● Testo estratto
• 05 Apr

    Beati coloro che ascoltano la Parola

    Lc 11,27-28

    di p. Attilio Franco Fabris 

    Chi è più beato? Immaginiamo la risposta a questa domanda da parte di chi sta passando sotto casa proprio in questo momento. Ci sentiremo quasi sicuramente rispondere: È beato chi ha successo nella vita, chi ha un buon posto di lavoro, la salute, una bella famiglia, una casa e nessun mutuo da pagare, un sicuro conto in banca… Ciascuno si ritaglia sull’onda del proprio “sogno-desiderio” la “sua” beatitudine vivendo in funzione di essa, per poi accorgersi che tutto questo… non basta ancora a farlo contento. Infatti non ci si sente mai pienamente “beati”; è come se alla fine mancasse sempre un qualcosa di importante, ma al quale non si sa dare un nome preciso perché ci sfugge. Una cosa è certa: sentiamo il bisogno di essere contenti, beati appunto! E in questo bisogno innato nel cuore scorgiamo una scintilla divina: Dio ci ha creati per questo! Scriveva Agostino, il grande indagatore del cuore umano: “Noi tutti certamente bramiamo vivere felici e tra gli uomini non c’è nessuno che neghi il proprio assenso a questa affermazione anche prima che venga esposta in tutta la sua portata” (De moribus eccl., 1,3).
    Il problema sta però nel fatto che l’uomo ha perso l’orientamento nella ricerca di questa felicità alla quale aspira: intuisce che c’è ma non la trova, il più delle volte sbaglia strada, spesso alla fine rinuncia a cercarla: si rassegna miseramente mettendo a tacere la sua sete profonda di gioia e sprofondando nella tristezza e nella noia.
    Ma la Parola di Dio, Gesù stesso, apre uno spiraglio – certamente si tratta di una “porta stretta” – a chi cerca la vera felicità. Ma è necessario che lo Spirito ci convinca di questa rivelazione. È lui che ci invita alla fiducia e alla docilità del cuore: “Cerca la gioia del Signore, esaudirà i desideri del tuo cuore” (Sal 36,4).

● Problemi da risolvere
1. Secondo il testo estratto, perché nel bisogno di essere contenti si scorge una scintilla divina? Rispondi in una o due frasi.
2. Trascrivi dal testo estratto il passo che va da "Il problema sta" fino a "e nella noia." incluso.

● Estratto del dataset

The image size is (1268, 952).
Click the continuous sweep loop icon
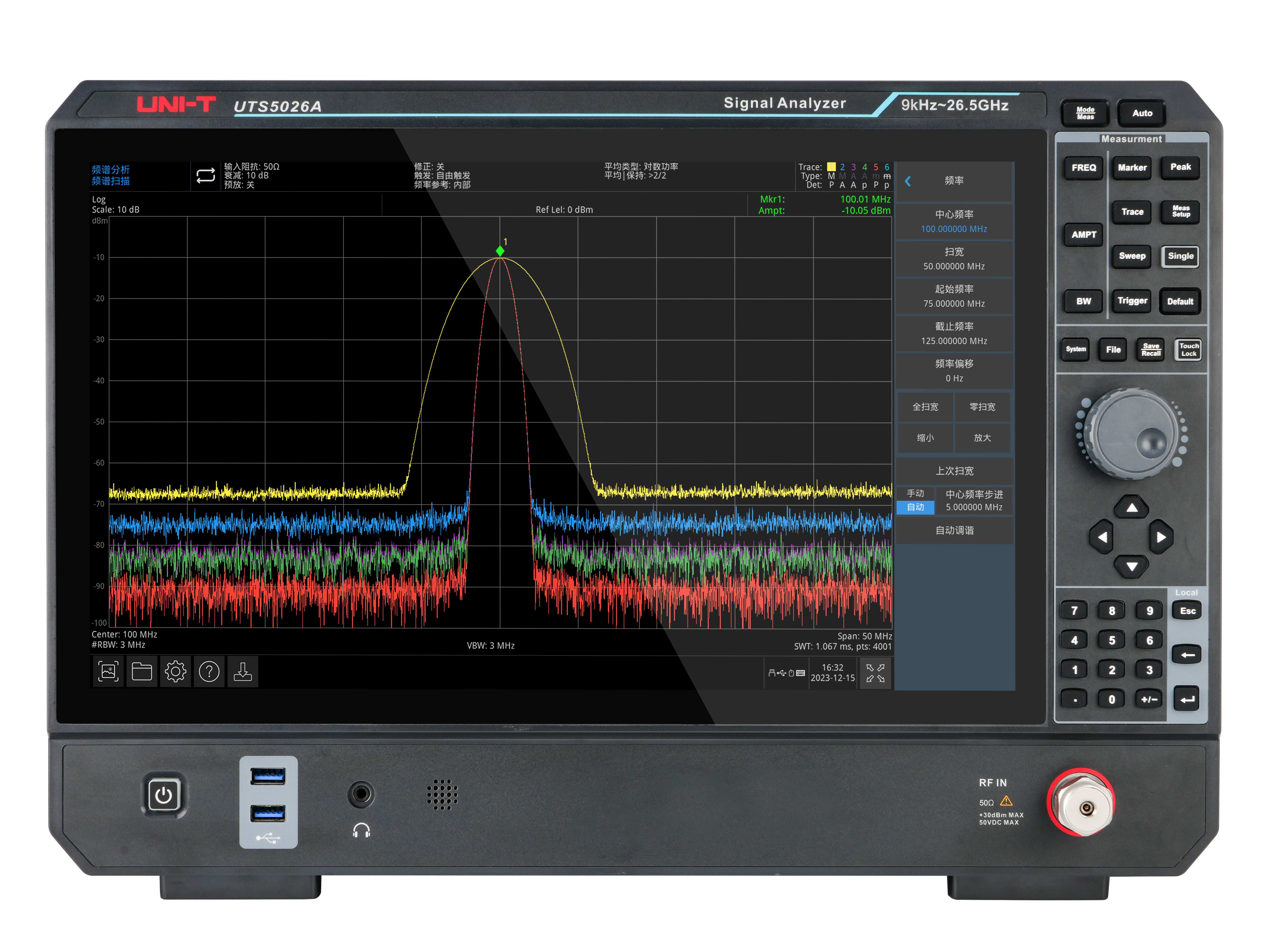tap(206, 175)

● Soluzioni complete
1. Perché Dio ci ha creati proprio per essere contenti, cioè beati. Per questo il bisogno di felicità è innato nel cuore dell'uomo.

2.
Il problema sta però nel fatto che l’uomo ha perso l’orientamento nella ricerca di questa felicità alla quale aspira: intuisce che c’è ma non la trova, il più delle volte sbaglia strada, spesso alla fine rinuncia a cercarla: si rassegna miseramente mettendo a tacere la sua sete profonda di gioia e sprofondando nella tristezza e nella noia.